Tao Luo, Ya-Juan He, Ping Luo, Yan-Ming He, and Feng Hu

—With the increase of the clock frequency and silicon integration, power aware computing has become a critical concern in the design of the embedded processor and system-on-chip (SoC). Dynamic voltage scaling (DVS) is an effective method for low-power designs. However, traditional DVS methods have two deficiencies. First, they have a conservative safety margin which is not necessary for most of the time. Second, they are exclusively concerned with the critical stage and ignore the significant potential free slack time of the noncritical stage. These factors lead to a large amount of power waste. In this paper, a novel pipeline structure with ultra-low power consumption is proposed.
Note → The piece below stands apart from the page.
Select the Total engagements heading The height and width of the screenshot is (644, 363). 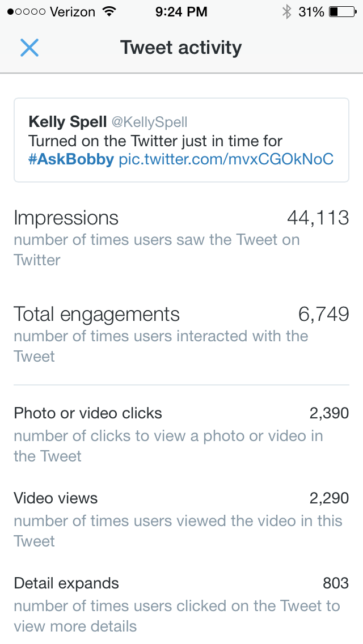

It cuts off the safety margin and takes use of the noncritical stages at the same time. A prototype pipeline is designed in 0.13μm technology and analyzed. The result shows that a large amount of energy can be saved by using this structure. Compared with the fixed voltage case, 50% of the energy can be saved, and with respect to the traditional adaptive voltage scaling design, 37.8% of the energy can be saved.

Index Terms—Adaptive circuits, dynamic voltage scaling, exploiting noncritical stage, ultra-low power.

1. Introduction

With the development of electronic products, power, the first degree design constraint, is becoming more and more important[1],[2]. With the increasing clock frequency, power aware computing becomes more and more crucial in the imbedded system design and system-on-chip (SoC) design. Dynamic voltage scaling (DVS) is an effective way to achieve large amount of power savings[3]?[7], for dynamic energy scales is quadratic with the supply voltage[8]. In order to save energy as much as possible, it is significant to scale the supply voltage as low as possible. To achieve this goal, the traditional methods of adaptive design have used look-up tables[9],[10]or delay-chain[11]?[17]. However, traditional DVS design is conservative because the voltage is chosen to ensure the processor operates correctly under the worst-case combined condition which is very rare[18]. In order to ameliorate this situation and make use of the safe margin, several techniques, such as the Razor structure, have been put forward[19]. However, the Razor structure is exclusively concerned with the critical stage and ignores the significant potential free slack time of the noncritical stages.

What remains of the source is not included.